The Dawning

The Dawning, by Milka Bajic-Poderegin

I now have a pile of books that is really pretty daunting; there are nine sitting here waiting for me.  But I have an interesting reason; I've been working on a guest post and it's taking up most of my blogging time.  It's for a much more professional kind of blog, and I'm quite nervous about the whole thing.  Stay tuned!

I think I mentioned that my husband and I spent a weekend at Tahoe recently, and the long drive back and forth gave me some fabulous reading time.  I spent much of it immersed in this lovely novel.  I found it at my library and thought it would make a good pick for my reading around the world project; the back cover copy said it was set in Bosnia.  Well, it turned out to be a good deal more complex than that once I really got started!

The Dawning was written in Serbo-Croatian about (mostly) ethnic Serbs, set in what was then Bosnia and Herzegovina, and is now Montenegro.  I finally decided to count it as my Montenegro title.   Milka Bajic-Poderegin wrote it in the early-mid 1960's (presumably under the Communist Yugoslavian regime) and died in 1971; it was first published in 1987 and was her only novel, but she had planned it to be the first in a trilogy that would extend through the end of World War II.

The setting is quite specific: the real village of Plevlje, which is now a good-sized town.  We start in the mid-nineteenth century, under Ottoman rule, and end just as World War I ends, but much of the story is spent at the start of the twentieth century, at a time when Austrian troops were occupying the area in cooperation with the Ottomans.  It's quite confusing to those of us without a basic grasp on the history, but luckily there is a foreword to help.

The story starts with Savka's wedding; she is barely 15 and hardly knows her new husband, Tane, but she gradually settles in and comes to love him.  His murder while traveling for business is a great shock, from which she never really recovers, but she takes solace in her children.  (The murder struck me as interesting because the servant comes back and blames the Turks, who he claims ambushed them, but Tane's brothers are anxious to avoid blaming the Turks, despite seeing them as oppressors.  They are certain that the servant is guilty.)

Savka's daughter, Jelka, is the center of the novel.  As a young woman, she falls in love with Janko and chooses him over her uncles' objections, to their anger.  Her life, embedded in Janko's extensive and dramatic family, is meticulously chronicled.  She has several children and runs a large establishment but she has many difficult times.  Janko has wide interests and desires to make friends with both Turks and Austrians, with the result that Jelka's life broadens and she becomes good friends with the pasha's wife, and gets to know Austrian ladies a little as well.  As her children grow up, the political situation becomes more precarious and Janko becomes ill, forcing Jelka to manage everything alone.

- [Stored entries]
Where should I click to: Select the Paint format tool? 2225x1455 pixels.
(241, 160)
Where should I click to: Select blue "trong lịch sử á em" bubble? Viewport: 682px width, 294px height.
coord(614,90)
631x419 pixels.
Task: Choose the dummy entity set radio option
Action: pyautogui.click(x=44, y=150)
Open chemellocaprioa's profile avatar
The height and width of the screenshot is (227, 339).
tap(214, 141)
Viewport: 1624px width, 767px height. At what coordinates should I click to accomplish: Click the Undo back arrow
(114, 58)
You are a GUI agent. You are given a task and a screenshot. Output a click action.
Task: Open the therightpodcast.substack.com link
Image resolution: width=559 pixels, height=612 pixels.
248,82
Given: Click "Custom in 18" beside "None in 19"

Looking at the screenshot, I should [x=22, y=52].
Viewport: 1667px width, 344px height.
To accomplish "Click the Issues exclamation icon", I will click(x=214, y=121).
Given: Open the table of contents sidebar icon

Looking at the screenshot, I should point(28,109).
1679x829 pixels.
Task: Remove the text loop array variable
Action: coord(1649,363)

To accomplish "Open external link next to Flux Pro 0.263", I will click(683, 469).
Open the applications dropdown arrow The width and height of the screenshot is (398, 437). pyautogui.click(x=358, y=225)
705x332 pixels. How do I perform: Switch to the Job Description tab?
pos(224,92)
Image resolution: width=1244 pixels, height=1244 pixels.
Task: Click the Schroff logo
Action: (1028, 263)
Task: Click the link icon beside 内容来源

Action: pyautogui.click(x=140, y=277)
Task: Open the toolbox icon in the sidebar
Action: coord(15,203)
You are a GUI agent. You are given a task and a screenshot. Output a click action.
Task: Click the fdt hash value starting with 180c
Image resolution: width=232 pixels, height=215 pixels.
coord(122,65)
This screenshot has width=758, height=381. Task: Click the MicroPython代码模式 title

- [What this task involves] According to the book review above, in what year was the novel first published?

- [Answer to the task] 1987